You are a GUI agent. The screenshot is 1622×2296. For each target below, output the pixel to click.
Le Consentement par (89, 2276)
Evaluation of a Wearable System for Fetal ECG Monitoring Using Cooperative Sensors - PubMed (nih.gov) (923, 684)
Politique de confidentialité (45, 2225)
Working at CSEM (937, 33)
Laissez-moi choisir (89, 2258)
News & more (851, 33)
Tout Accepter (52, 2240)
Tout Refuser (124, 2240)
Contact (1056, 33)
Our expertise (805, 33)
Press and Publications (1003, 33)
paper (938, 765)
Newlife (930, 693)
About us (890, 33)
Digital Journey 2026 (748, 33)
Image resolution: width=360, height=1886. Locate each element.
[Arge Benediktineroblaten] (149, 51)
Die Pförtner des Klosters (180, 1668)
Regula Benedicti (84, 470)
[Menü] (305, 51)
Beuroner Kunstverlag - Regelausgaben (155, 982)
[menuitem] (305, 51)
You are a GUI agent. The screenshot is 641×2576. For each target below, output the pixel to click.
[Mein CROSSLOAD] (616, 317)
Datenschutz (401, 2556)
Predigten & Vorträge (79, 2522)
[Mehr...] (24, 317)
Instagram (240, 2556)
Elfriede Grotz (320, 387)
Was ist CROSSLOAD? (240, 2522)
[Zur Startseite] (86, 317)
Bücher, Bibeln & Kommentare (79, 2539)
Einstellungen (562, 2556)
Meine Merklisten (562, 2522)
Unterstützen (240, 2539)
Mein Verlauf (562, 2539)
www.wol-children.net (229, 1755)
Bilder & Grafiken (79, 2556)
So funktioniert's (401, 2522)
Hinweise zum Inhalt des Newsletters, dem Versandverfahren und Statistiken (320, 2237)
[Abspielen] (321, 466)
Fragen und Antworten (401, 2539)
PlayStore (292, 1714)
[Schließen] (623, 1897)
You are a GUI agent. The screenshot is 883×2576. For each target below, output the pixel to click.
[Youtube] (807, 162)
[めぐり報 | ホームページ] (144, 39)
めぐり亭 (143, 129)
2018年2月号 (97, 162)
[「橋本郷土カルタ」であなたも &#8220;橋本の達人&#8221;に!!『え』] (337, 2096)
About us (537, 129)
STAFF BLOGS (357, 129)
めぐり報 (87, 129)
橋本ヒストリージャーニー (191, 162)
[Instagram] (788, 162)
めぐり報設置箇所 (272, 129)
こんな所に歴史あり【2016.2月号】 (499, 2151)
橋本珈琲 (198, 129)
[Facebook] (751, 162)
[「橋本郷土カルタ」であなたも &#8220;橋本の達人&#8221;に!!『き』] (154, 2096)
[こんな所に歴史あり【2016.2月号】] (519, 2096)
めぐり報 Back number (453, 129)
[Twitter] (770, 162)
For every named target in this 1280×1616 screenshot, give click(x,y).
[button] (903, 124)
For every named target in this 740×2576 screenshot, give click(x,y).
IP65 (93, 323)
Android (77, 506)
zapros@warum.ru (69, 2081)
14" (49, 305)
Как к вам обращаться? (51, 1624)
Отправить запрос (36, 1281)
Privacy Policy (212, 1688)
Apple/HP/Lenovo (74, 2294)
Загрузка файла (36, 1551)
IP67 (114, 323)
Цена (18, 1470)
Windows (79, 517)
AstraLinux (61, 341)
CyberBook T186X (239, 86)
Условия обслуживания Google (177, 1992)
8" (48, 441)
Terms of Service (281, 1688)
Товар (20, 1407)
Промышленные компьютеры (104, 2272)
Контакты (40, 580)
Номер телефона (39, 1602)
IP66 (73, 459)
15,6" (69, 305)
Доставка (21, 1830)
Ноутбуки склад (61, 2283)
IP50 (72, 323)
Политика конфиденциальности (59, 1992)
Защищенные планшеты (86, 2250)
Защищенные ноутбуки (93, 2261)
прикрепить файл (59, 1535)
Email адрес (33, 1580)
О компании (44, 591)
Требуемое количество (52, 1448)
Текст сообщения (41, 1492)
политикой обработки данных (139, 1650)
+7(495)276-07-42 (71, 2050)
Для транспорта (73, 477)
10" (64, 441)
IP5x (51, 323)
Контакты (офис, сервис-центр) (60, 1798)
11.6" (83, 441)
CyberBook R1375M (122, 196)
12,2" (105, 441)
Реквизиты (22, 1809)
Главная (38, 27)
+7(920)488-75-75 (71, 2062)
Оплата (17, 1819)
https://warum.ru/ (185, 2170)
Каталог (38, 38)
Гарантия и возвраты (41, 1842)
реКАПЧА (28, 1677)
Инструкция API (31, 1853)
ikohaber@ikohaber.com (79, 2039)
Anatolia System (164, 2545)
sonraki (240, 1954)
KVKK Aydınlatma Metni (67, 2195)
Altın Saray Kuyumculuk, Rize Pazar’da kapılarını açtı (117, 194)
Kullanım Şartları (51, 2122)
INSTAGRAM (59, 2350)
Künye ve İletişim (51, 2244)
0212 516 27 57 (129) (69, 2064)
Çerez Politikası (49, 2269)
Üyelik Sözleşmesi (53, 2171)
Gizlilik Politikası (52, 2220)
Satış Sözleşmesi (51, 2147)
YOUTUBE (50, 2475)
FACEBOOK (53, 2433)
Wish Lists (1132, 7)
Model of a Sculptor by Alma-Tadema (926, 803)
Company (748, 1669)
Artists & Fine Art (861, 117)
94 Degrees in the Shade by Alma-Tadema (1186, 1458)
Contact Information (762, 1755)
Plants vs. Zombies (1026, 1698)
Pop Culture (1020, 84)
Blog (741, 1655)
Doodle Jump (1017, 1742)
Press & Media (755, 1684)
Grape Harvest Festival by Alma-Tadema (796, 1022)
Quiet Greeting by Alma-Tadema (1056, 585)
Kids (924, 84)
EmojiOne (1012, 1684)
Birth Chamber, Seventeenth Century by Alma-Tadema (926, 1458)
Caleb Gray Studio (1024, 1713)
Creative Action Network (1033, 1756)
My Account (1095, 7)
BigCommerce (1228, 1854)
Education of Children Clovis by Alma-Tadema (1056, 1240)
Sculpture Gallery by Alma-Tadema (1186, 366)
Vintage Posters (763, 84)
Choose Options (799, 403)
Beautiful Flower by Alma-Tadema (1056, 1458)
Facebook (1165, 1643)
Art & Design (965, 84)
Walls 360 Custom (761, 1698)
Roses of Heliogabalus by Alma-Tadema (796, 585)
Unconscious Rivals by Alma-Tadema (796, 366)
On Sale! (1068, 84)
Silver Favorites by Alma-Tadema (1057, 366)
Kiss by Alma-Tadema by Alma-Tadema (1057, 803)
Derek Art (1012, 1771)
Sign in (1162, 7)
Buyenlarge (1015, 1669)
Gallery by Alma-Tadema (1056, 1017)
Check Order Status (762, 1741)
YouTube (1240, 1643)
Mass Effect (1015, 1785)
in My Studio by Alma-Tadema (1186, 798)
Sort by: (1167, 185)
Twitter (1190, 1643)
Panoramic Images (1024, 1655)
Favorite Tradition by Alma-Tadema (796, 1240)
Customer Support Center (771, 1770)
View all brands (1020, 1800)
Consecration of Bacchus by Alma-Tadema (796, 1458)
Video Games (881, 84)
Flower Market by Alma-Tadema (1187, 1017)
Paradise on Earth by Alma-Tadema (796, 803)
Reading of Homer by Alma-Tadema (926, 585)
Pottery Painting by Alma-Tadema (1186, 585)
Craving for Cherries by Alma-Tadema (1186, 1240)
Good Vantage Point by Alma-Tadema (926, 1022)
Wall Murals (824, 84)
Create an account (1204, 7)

[Aim of the task]:
If a line of the records above includes the word "Контакты", count it; state the final number with no other words.

[Answer to this exercise]:
2